The undertaking of such missions by private contractors has gained currency with governments around the world. Washington now hires private contractors to handle support operations on most of its operational deployments. With a reduced body count amongst the military comes the diminished chance of public disillusion and voter backlash at the Presidential elections. The problem is that as the mercenary business has flourished the international legal framework that protects the contractors and those they work alongside has not developed. There is no current statute within international law that regulates or governs the actions of private military companies and as long as a company serves alongside the recognised government or regime then the label ‘mercenary’ does not apply. That only becomes an issue of the company is under contract to a rebel or non-government faction. Nor do those classified as mercenaries receive protection. If captured in a war zone then they will not be granted prisoner of war status under the Geneva Convention.

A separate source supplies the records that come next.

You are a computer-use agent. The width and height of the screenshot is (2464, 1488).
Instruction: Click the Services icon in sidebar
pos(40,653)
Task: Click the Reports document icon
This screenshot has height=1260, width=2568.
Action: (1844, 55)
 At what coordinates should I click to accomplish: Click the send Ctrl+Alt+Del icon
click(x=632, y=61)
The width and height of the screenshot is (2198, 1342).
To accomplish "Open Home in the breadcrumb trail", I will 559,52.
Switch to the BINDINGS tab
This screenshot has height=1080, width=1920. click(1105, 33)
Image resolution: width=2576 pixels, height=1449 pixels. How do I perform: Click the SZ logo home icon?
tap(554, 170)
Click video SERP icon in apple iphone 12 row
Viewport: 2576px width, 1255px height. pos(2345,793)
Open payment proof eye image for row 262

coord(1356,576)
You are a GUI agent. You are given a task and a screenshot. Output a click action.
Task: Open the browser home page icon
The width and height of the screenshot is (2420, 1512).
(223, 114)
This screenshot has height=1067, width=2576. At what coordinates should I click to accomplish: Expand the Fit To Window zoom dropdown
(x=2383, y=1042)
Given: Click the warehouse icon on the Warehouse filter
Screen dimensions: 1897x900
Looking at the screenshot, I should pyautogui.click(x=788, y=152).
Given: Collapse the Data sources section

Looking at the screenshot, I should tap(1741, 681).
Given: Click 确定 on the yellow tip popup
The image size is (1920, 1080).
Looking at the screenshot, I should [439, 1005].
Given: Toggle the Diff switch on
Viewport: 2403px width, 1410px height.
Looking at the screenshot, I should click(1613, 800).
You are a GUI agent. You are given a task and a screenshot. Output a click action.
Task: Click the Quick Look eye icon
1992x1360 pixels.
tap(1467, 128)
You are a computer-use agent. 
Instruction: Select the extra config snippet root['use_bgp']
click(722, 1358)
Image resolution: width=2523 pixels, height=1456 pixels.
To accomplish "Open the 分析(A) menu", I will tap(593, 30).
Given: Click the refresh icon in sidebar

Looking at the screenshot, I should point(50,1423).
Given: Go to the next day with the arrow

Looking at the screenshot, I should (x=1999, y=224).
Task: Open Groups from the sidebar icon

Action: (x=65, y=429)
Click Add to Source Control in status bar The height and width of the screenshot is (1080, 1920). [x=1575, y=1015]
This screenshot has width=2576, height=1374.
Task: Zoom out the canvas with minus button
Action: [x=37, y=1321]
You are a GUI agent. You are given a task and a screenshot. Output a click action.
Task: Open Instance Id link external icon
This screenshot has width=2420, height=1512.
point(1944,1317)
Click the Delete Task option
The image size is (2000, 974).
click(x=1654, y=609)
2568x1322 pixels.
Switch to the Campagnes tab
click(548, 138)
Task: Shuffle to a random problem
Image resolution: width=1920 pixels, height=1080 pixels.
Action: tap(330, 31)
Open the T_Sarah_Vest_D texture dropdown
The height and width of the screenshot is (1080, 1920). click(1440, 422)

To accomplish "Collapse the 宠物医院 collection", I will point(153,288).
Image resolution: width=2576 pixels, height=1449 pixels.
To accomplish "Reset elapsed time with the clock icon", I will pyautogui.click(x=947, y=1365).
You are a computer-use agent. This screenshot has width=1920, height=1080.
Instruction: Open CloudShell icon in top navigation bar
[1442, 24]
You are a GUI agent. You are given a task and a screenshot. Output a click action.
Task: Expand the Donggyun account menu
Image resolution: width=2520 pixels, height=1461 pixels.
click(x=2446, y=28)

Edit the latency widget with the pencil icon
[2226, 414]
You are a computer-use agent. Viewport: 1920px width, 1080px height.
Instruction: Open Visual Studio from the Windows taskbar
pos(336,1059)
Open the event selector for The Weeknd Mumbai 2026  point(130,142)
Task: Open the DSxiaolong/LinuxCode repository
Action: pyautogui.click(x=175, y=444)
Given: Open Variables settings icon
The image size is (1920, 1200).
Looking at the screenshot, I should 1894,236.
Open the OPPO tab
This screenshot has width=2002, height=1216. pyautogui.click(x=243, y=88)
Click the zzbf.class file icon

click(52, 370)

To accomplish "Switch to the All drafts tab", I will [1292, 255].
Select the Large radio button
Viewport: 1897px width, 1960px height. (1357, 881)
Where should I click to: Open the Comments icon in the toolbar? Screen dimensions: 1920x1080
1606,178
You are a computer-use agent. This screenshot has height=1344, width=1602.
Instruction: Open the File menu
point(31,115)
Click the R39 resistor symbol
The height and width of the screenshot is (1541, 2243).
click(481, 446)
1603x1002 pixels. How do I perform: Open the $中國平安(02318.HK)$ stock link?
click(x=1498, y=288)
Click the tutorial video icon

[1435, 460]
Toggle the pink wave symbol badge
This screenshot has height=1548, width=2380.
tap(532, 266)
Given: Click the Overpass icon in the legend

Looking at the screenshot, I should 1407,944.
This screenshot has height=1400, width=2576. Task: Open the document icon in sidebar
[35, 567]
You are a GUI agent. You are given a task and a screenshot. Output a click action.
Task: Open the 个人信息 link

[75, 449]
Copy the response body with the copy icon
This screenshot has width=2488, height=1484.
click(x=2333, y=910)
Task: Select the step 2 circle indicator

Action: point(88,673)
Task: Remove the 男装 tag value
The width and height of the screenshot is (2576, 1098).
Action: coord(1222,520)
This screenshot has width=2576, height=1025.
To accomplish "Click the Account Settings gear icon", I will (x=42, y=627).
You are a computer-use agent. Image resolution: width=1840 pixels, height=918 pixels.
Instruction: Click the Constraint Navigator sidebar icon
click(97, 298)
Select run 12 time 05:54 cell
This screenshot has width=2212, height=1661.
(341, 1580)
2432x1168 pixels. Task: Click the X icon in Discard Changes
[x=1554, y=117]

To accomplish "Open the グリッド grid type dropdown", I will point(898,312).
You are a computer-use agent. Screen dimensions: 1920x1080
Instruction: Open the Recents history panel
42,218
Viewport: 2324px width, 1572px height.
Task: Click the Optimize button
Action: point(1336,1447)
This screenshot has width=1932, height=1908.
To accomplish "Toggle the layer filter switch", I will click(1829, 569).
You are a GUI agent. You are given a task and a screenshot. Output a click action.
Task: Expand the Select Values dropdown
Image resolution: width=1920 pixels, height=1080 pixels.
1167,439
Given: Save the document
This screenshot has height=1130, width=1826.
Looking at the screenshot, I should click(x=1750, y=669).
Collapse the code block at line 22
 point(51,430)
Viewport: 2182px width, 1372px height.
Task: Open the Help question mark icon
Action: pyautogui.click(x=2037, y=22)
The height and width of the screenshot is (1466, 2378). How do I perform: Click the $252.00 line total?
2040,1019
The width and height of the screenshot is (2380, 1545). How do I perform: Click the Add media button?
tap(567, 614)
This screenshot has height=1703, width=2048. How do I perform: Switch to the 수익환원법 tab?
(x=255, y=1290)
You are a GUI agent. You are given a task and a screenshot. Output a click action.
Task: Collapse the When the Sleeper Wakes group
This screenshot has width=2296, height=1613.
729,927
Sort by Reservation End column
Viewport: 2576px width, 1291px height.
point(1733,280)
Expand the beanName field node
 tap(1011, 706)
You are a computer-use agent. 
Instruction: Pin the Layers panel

The situation in Iraq has heightened thrown the use of private contractors into sharper focus. This war, as with the one on terrorism, was not sanctioned by the United Nations and as more conflicts fall outside of the UN’s sphere fewer countries are likely to be willing to commit troops hence the need to recognise and accept the private soldier as an instrument of war. The opposition in New Zealand towards the war in Iraq has been intense and so has the resistance to the Government sending our forces there. However, the question that should be posed to those in opposition to the deployment is who or what body should keep the peace and try to maintain security in places such as Iraq. If it is not acceptable for our forces to be there then who should go in their place? The solution is private military companies.
Organisations, such as the UN, need to address the issue of soldiers for hire as it is one that is growing and heavily linked to the US defence establishment. There needs to be rules and laws for such activities that protect citizens of a country against any human rights violations that may be committed by private military personnel. Simply calling for an end to mercenary work or turning a blind eye is not good enough as it has been around for centuries and will continue to be. With so many votes at stake over conflict deployments and with the need to preserve soldiers lives having such political value, private soldiers will be in increasing demand. This is another reality of war.